===== DATA LISTING =====
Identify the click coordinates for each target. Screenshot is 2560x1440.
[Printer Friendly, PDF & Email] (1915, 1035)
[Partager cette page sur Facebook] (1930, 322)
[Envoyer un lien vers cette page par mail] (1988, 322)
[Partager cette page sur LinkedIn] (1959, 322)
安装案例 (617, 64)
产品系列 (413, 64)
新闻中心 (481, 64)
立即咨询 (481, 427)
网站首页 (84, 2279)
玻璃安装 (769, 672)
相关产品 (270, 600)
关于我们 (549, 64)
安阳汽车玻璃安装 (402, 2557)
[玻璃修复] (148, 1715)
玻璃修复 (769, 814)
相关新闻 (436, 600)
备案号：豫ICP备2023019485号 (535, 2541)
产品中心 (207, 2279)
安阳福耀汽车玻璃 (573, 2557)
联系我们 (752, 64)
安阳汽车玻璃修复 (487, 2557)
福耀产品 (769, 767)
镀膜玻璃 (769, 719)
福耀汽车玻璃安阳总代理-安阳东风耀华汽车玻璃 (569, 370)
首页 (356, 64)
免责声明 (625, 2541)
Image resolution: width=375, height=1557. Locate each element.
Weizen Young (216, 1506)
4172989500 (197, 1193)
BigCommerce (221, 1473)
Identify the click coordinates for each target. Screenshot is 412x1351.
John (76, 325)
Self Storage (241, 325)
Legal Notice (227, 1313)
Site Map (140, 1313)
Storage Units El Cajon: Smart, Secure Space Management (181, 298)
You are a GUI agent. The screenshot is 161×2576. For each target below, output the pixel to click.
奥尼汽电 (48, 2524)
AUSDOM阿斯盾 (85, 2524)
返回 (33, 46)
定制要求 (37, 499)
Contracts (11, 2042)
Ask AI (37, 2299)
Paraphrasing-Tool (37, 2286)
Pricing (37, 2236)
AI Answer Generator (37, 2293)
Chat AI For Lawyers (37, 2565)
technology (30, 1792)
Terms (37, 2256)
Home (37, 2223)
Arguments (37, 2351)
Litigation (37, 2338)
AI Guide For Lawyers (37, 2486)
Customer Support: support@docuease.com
=====
= WHAT YOU SHOULD DO =
The records above are to be restated word for word, in full.

= REPLY =
Identify the click coordinates for each target. Screenshot is 2560x1440.
[Printer Friendly, PDF & Email] (1915, 1035)
[Partager cette page sur Facebook] (1930, 322)
[Envoyer un lien vers cette page par mail] (1988, 322)
[Partager cette page sur LinkedIn] (1959, 322)
安装案例 (617, 64)
产品系列 (413, 64)
新闻中心 (481, 64)
立即咨询 (481, 427)
网站首页 (84, 2279)
玻璃安装 (769, 672)
相关产品 (270, 600)
关于我们 (549, 64)
安阳汽车玻璃安装 (402, 2557)
[玻璃修复] (148, 1715)
玻璃修复 (769, 814)
相关新闻 (436, 600)
备案号：豫ICP备2023019485号 (535, 2541)
产品中心 (207, 2279)
安阳福耀汽车玻璃 (573, 2557)
联系我们 (752, 64)
安阳汽车玻璃修复 (487, 2557)
福耀产品 (769, 767)
镀膜玻璃 (769, 719)
福耀汽车玻璃安阳总代理-安阳东风耀华汽车玻璃 (569, 370)
首页 (356, 64)
免责声明 (625, 2541)
Image resolution: width=375, height=1557. Locate each element.
Weizen Young (216, 1506)
4172989500 (197, 1193)
BigCommerce (221, 1473)
Identify the click coordinates for each target. Screenshot is 412x1351.
John (76, 325)
Self Storage (241, 325)
Legal Notice (227, 1313)
Site Map (140, 1313)
Storage Units El Cajon: Smart, Secure Space Management (181, 298)
You are a GUI agent. The screenshot is 161×2576. For each target below, output the pixel to click.
奥尼汽电 (48, 2524)
AUSDOM阿斯盾 (85, 2524)
返回 (33, 46)
定制要求 (37, 499)
Contracts (11, 2042)
Ask AI (37, 2299)
Paraphrasing-Tool (37, 2286)
Pricing (37, 2236)
AI Answer Generator (37, 2293)
Chat AI For Lawyers (37, 2565)
technology (30, 1792)
Terms (37, 2256)
Home (37, 2223)
Arguments (37, 2351)
Litigation (37, 2338)
AI Guide For Lawyers (37, 2486)
Customer Support: support@docuease.com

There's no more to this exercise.